● **Цель упражнения**: Пожалуйста, отредактируйте часть листинга от строки с «Click Вернуться в порт button» до конца листинга включительно и приведите эти строки заново. Замените в них «computer-use agent» на «GUI agent», а всё остальное оставьте без изменений.

● **Извлечённые записи данных**:

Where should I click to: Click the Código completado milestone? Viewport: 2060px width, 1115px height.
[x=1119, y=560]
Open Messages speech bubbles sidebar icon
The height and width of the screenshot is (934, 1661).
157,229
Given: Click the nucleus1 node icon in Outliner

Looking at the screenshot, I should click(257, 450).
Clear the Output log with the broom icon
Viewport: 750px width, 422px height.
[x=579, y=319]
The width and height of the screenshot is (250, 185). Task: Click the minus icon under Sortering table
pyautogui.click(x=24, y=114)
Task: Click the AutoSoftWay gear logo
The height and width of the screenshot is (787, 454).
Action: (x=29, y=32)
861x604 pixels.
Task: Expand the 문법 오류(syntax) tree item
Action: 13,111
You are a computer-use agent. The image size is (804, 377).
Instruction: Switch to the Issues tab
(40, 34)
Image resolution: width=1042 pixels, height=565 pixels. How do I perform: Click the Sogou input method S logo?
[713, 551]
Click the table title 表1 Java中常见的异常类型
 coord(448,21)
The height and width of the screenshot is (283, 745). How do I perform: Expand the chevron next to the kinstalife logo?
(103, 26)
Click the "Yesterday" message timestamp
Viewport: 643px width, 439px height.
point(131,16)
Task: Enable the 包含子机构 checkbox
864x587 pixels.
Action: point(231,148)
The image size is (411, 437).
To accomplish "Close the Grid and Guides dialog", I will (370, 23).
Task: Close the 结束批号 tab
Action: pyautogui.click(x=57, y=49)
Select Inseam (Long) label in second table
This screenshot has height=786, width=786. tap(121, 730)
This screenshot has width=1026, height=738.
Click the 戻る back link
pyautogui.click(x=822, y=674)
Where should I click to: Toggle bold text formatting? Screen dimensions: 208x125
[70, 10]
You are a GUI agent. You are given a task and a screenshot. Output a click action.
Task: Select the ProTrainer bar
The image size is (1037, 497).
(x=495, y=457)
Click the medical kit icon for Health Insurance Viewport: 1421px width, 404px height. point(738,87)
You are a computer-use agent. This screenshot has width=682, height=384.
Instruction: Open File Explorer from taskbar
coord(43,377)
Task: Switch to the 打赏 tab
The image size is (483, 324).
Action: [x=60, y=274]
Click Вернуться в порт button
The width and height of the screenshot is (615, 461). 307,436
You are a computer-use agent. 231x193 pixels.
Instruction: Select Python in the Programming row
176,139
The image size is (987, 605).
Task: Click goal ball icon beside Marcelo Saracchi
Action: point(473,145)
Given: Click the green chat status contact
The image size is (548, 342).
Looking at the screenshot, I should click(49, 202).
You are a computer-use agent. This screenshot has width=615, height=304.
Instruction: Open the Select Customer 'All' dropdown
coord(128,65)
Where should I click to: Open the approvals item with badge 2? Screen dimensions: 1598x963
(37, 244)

● **Результат упражнения**:
Click Вернуться в порт button
The width and height of the screenshot is (615, 461). 307,436
You are a GUI agent. 231x193 pixels.
Instruction: Select Python in the Programming row
176,139
The image size is (987, 605).
Task: Click goal ball icon beside Marcelo Saracchi
Action: point(473,145)
Given: Click the green chat status contact
The image size is (548, 342).
Looking at the screenshot, I should click(49, 202).
You are a GUI agent. This screenshot has width=615, height=304.
Instruction: Open the Select Customer 'All' dropdown
coord(128,65)
Where should I click to: Open the approvals item with badge 2? Screen dimensions: 1598x963
(37, 244)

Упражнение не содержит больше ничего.